Parenting and Love Go Hand in Hand
Parenting and raising a family are two of the most wonderful and magical challenges that life can present us with. Why? Because from the very beginning, children become a parent’s greatest treasure.
Parenting and loving are two verbs that go hand in hand. Most parents, from a profound and unconditional love, share their thoughts and emotions with their children, rediscover life, explore the world, and help the family to evolve with noble values.
It’s fair to say that being a parent isn’t easy. Despite the adventure of raising kids, raising them with love and positive values is a colossal task.
“You will teach them to fly, but they won’t fly your flight. You will teach them to dream, but they won’t dream your dream. You will teach them to live, but they won’t live your life. But in every flight, every life, every dream, the path that you taught will leave its mark.”
-Mother Theresa of Calcutta-
Our lights and our shadows are cast within our familial conditions. Therefore, psychologist Kenneth Kaye was certainly correct when he said that “parents instinctively do many things which help an infant emit behaviors that are actually beyond the capability of the infant alone. Infant development continues to unfold and progress within a context in which the infant is an apprentice to the parents.”

◆ **DATA SECTION**

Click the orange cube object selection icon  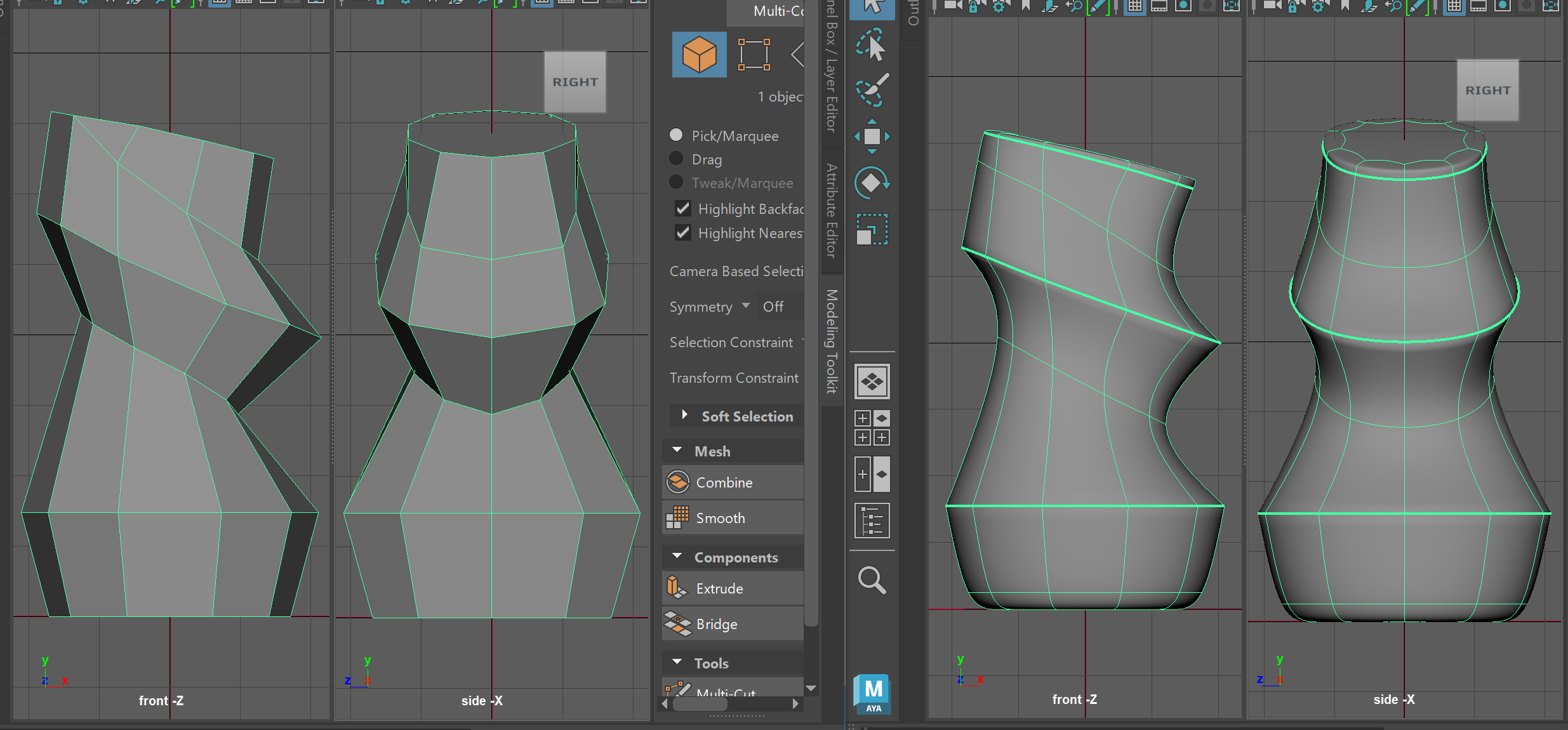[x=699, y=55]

--

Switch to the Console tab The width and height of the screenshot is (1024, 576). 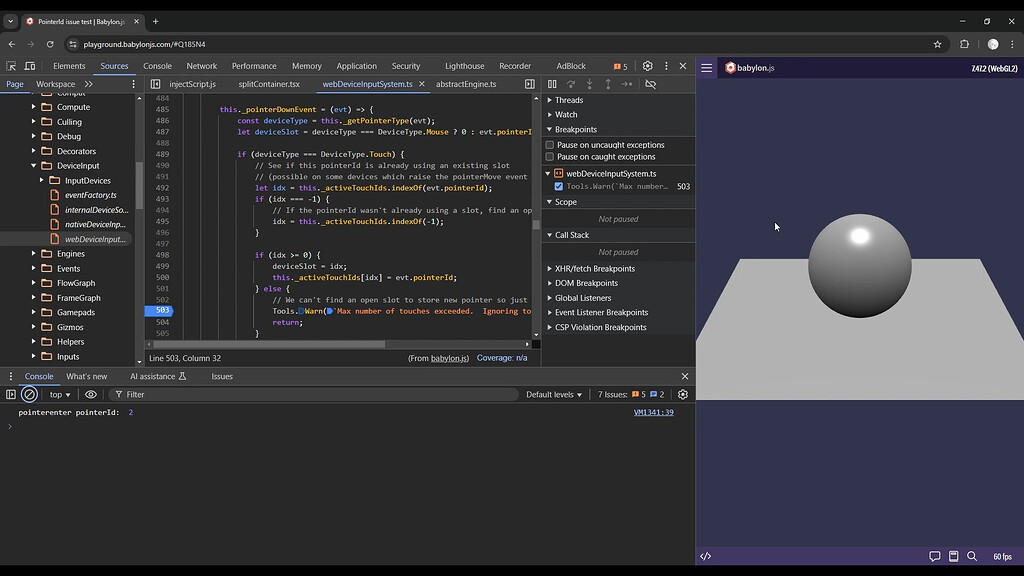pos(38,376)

◆ **TO-DO LIST**
a: From the text on parenting and love, list the things it says most parents do out of a profound and unconditional love.
b: Rewrite the part of the text on parenting and love that starts at the words "Parenting and Love" and stops after "parent’s greatest treasure.", swapping "treasure" for "gift".

◆ **THE RESULTS**
a:
- Share their thoughts and emotions with their children
- Rediscover life
- Explore the world
- Help the family to evolve with noble values

b:
Parenting and Love Go Hand in Hand
Parenting and raising a family are two of the most wonderful and magical challenges that life can present us with. Why? Because from the very beginning, children become a parent’s greatest gift.